YOUR INSTRUCTIONS:
All lines from the one containing "Viewport: 1366px width, 768px height." to the end of the listing below are to be reproduced exactly, and no others.

== == ==

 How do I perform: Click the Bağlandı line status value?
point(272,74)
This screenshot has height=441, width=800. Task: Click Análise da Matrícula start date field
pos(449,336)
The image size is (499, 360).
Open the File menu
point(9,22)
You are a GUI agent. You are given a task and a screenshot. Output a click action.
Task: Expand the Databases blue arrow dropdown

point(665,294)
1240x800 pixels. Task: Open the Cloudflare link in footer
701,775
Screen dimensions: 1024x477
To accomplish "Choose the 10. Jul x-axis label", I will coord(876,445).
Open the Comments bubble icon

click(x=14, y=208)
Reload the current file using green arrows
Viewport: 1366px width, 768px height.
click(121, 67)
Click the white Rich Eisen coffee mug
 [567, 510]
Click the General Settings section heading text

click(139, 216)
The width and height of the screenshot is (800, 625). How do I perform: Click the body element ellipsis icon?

== == ==

RESULT FOR THIS EXERCISE:
Viewport: 1366px width, 768px height.
click(121, 67)
Click the white Rich Eisen coffee mug
 [567, 510]
Click the General Settings section heading text

click(139, 216)
The width and height of the screenshot is (800, 625). How do I perform: Click the body element ellipsis icon?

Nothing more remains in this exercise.